Le 14 octobre 2008, Javier, le premier « bébé-médicament » en Espagne est né. Le qualificatif en lui-même suscite les fantasmes. Le petit Javier avait été conçu avec l'assistance médicale à la procréation (AMP) et retenu parmi d'autres embryons en raison de l'absence de l'anomalie génétique - sans conséquences mortelles - dont souffre la personne pour laquelle il est venu au monde, son frère de six ans. Ce dernier atteint d'une grave anémie génétique peut bénéficier du sang du cordon ombilical de Javier.
Javier a été sélectionné parmi d'autres embryons en raison de ses caractéristiques génétiques compatibles avec le système immunitaire avec son frère. Les gènes responsables de la maladie de ce dernier avaient préalablement été identifiés et les risques de rejets ne sont que de 10 à 30%. Le sang du cordon ombilical de Javier devait être greffé au début du mois de novembre.

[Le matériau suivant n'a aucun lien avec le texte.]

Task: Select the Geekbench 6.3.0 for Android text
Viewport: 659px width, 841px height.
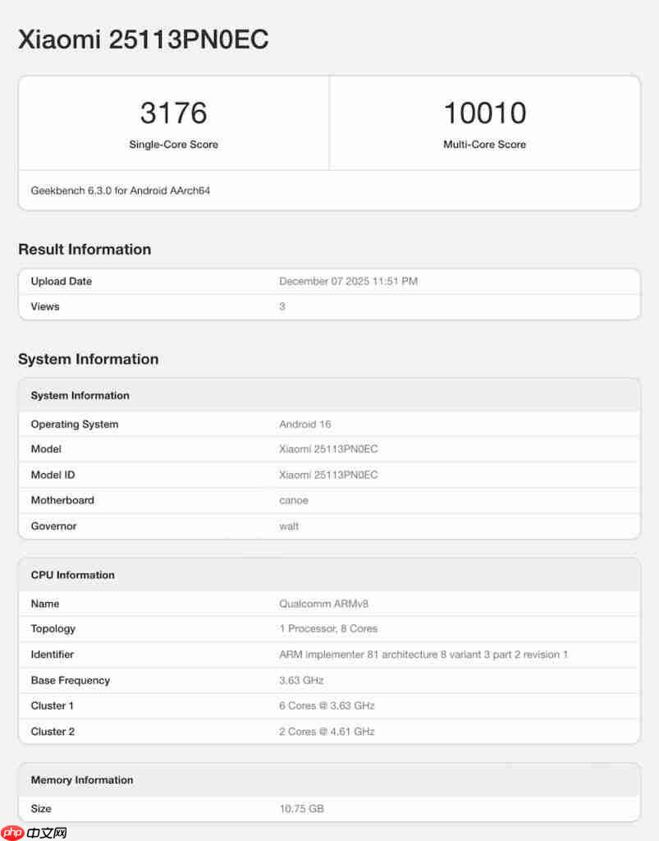Action: [120, 190]
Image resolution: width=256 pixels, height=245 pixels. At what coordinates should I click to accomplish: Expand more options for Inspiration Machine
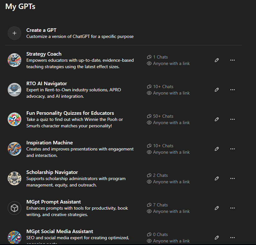pyautogui.click(x=233, y=149)
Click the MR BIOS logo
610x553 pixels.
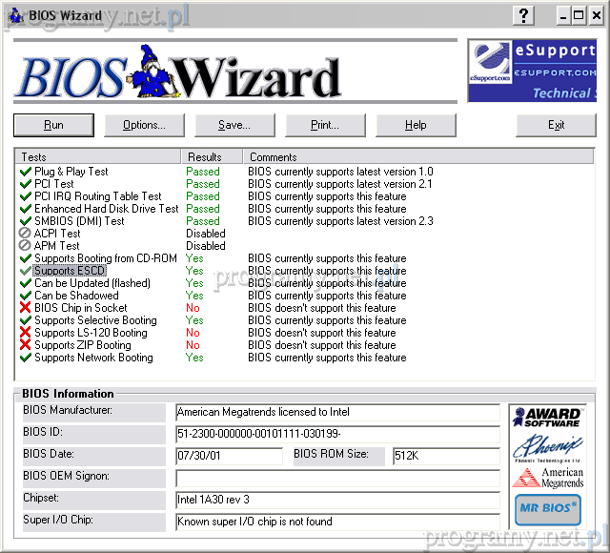(x=547, y=510)
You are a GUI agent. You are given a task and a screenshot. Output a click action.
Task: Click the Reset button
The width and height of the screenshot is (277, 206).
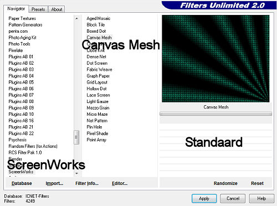pyautogui.click(x=257, y=183)
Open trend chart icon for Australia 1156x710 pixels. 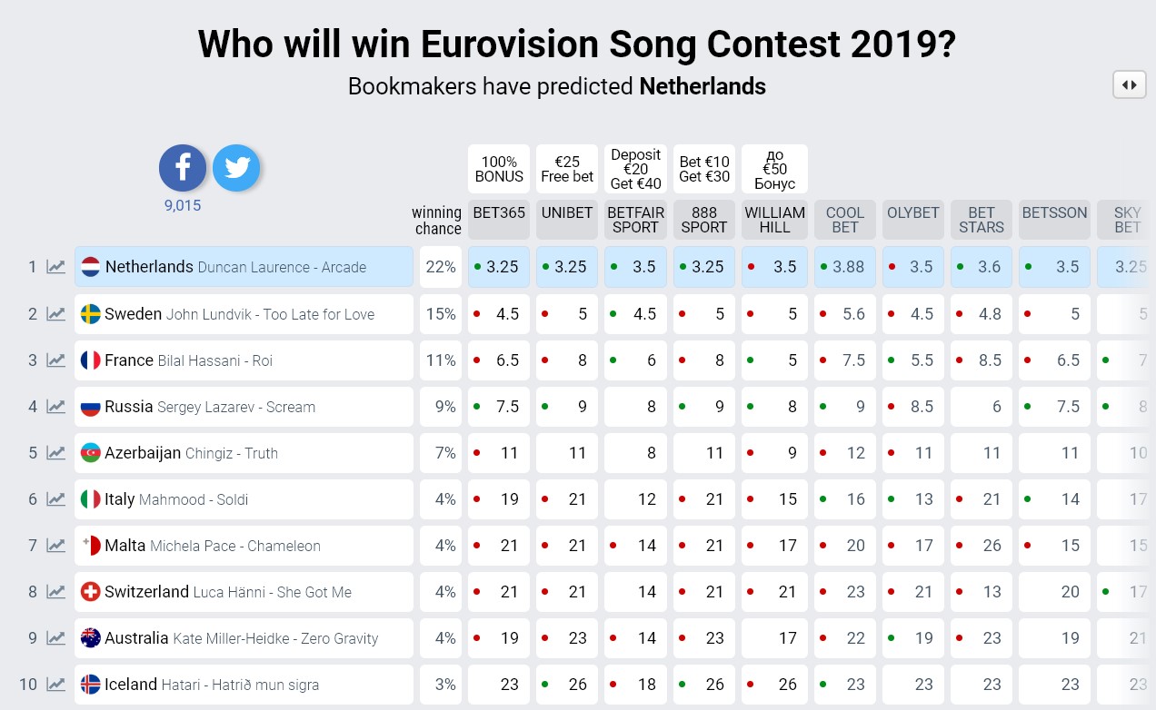click(x=56, y=638)
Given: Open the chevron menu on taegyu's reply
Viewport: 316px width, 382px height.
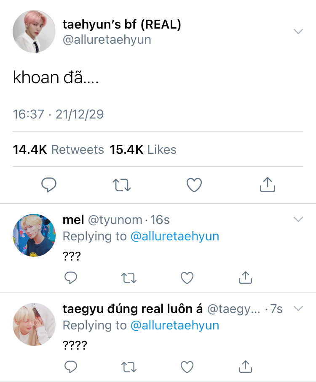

Avant d'être implanté dans l'utérus de sa mère, Javier a passé une double sélection génétique : après la conception de plusieurs embryons par le biais d'une fécondation in vitro (FIV), seuls quelques uns, ceux non porteurs de la maladie génétique de leur frère ont été sélectionnés. Une seconde sélection ayant pour but de ne retenir parmi ces embryons sains, un embryon immuno-compatible avec l'enfant à soigner. Les autres embryons ont ensuite été détruits. A titre d'exemple, le premier « bébé-médicament » mis au monde, est l'un des deux seuls qui aient été retenus parmi quinze autres et le seul à avoir survécu à l'implantation.
La description résumée de cette opération pose déjà des problèmes éthiques : est-il juste de sacrifier des embryons pour sauver une personne, même un enfant ? Au-delà, est-il juste de concevoir et de mettre au monde un être humain dont la finalité n'est pas avant tout d'exister pour lui-même mais pour autrui ?
Pour aller plus loin...
La sélection des embryons ou le droit de vie et de mort
Nous ne nous attarderons pas sur le diagnostic préimplantatoire de maladies dans le cadre de la FIV où un enfant est conçu non pour soigner un autre enfant, mais conçu pour lui-même. Ce DPI-ci présenté sous un aspect « thérapeutique » conduit en réalité à détruire les embryons atteints de tares pour offrir aux parents l'enfant le plus sain possible. En revanche, nous aborderons le DPI dans le cadre de la sélection d'un « bébé-médicament qui fonctionne de la même façon, mais avec un second filtrage. La critique reste axée sur les mêmes principes concernant ces deux procédures, avec un affinement pour la seconde.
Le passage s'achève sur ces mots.